Blackbird Ventures partner Nick Crocker was perhaps the most forgiving of the sector’s missteps, telling the Summit he thought talk of the market being crazy was overblown.

“The problem was there were a large number of investors lining up to fund companies that were growing really fast. So, the rational thing for a founder to do was to grow really fast because growing really fast got you the reward of the incremental round,” Crocker said.

“So I look at it as though that was the rational choice in 2021.

“So anyone who’s saying, ‘Oh I was very cautious in 2021 … and I said slow down and be efficient,’ well, that’s dumb because no one was rewarding efficiency in 2021.”

Crocker went on to lament that founders suffered because the “world flipped” on them in the space of a couple of quarters, and that the market was no longer rewarding the growth-at-all-costs approach.

″I don’t buy into the sort of ‘it was crazy and then it wasn’t’ and ‘everyone was crazy,’ talk. It’s like no, we were all the same people reacting to a set of incentives, mostly rationally,” he concluded.

It was enough to make one well-respected investor, watching events unfold remotely via the online livestream, spit out their coffee.

In a candid chat the following day, in which the investor said the Summit overall had been fantastic, a withering assessment was offered up of some peers’ performances.

“Who exactly forced them to do two days due diligence and invest at crazy valuations 18 months ago? If they knew they were investing in a bubble with little due diligence, then why did they do that?” the investor asked.

“And what of the investors who are invested in 2020 era funds, which probably have an over allocation to crazy valuations? Where is the responsibility to this group?”

‘Ludicrous’ suggestion

The investor, a prominent figure in the local industry who requested anonymity, said it was ludicrous for Crocker to suggest a VC pulling back from badly priced deals in 2021 was somehow in the wrong.

“What Nick fails to take on board are the long-term ramifications of the period of irrational investing,” the figure said.

“This is not some intellectual discussion.
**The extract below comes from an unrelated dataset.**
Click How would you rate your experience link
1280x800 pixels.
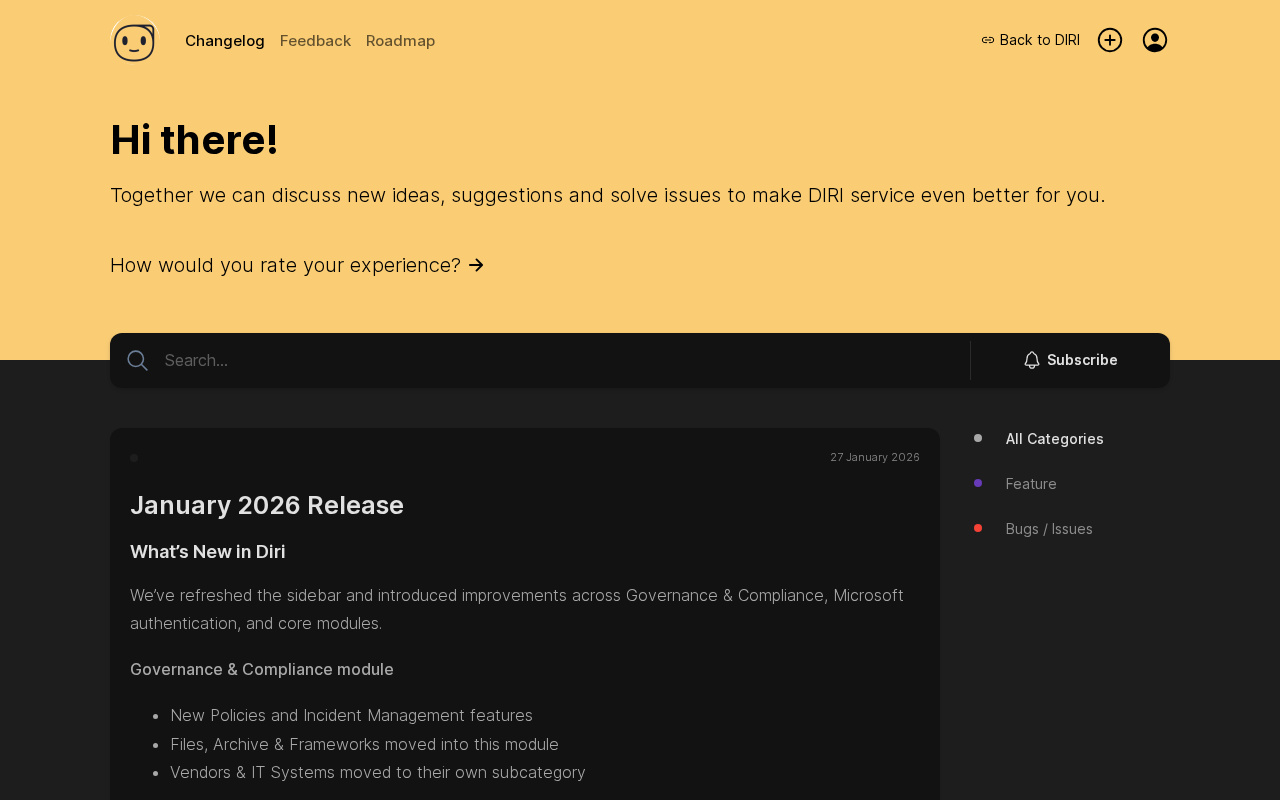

If your fund was heavily invested in 2021 valuations, then it is highly likely this will be a dramatically underperforming fund, and that your investors in that fund are a bit f–ked.”

VC professionals at large firms, can afford to be sanguine about the missteps of 2021, because of the strong performance of previous funds.
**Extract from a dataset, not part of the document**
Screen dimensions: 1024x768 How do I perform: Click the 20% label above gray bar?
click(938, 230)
Such professionals are also justified in observing that company failures are always a highly likely outcome of start-up investments, but that should not mean a lack of self reflection.

The experienced investor thought it was not good enough for VCs to just use herd mentality and fear of missing out as an excuse for doing deals without proper diligence.

“As long as the VC firm, that has a – now f–ked – 2020 fund can raise again in 2024, they will continue to roll on,” the investor said.

“The key should be that, when an investment fails like MilkRun or many others dothe investors should surgically unpack why the decision to invest turned out to be a bad one.

“Usually this means that something changed in terms of the unit economics or product/market fit, but the answer is not to just forget the loss and shrug because some other investments are doing well … That just stops the VC taking responsibility for stupid decisions.”